Work to be completed: Starting from the line in which "The height and width of the screenshot is (643, 1568)." appears, output every line down to the last line of the data below, exactly and without anything more.

Stored records:

----

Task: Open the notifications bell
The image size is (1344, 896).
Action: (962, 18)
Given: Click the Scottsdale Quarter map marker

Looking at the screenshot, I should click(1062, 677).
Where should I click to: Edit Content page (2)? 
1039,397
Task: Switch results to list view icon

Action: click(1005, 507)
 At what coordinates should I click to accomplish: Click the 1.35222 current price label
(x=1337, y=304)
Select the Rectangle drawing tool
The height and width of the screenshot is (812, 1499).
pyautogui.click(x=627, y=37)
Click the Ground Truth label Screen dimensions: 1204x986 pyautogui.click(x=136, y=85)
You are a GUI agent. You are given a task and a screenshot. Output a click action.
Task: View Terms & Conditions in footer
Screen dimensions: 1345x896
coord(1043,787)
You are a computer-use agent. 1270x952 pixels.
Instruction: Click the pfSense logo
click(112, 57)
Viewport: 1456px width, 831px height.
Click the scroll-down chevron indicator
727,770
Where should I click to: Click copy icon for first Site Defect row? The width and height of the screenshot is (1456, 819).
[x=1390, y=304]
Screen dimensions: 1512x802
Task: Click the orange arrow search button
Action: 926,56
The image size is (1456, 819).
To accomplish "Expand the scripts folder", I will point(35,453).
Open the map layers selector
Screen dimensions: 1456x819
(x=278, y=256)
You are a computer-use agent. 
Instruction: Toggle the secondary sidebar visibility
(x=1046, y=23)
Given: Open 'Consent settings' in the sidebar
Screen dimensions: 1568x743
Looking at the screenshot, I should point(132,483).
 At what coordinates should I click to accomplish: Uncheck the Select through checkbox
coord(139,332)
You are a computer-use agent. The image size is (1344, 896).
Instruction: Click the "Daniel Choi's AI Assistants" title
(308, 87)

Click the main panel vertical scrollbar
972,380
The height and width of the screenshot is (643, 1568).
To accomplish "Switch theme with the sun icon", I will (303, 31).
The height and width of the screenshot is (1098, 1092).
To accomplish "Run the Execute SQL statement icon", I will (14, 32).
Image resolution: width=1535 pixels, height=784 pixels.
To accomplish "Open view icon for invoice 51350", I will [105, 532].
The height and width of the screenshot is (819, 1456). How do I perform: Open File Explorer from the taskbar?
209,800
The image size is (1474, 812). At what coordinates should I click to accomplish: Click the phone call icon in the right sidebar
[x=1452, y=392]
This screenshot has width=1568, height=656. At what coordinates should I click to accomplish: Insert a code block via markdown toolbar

----

Solved problem:
The height and width of the screenshot is (643, 1568).
To accomplish "Switch theme with the sun icon", I will (303, 31).
The height and width of the screenshot is (1098, 1092).
To accomplish "Run the Execute SQL statement icon", I will (14, 32).
Image resolution: width=1535 pixels, height=784 pixels.
To accomplish "Open view icon for invoice 51350", I will [105, 532].
The height and width of the screenshot is (819, 1456). How do I perform: Open File Explorer from the taskbar?
209,800
The image size is (1474, 812). At what coordinates should I click to accomplish: Click the phone call icon in the right sidebar
[x=1452, y=392]
This screenshot has width=1568, height=656. At what coordinates should I click to accomplish: Insert a code block via markdown toolbar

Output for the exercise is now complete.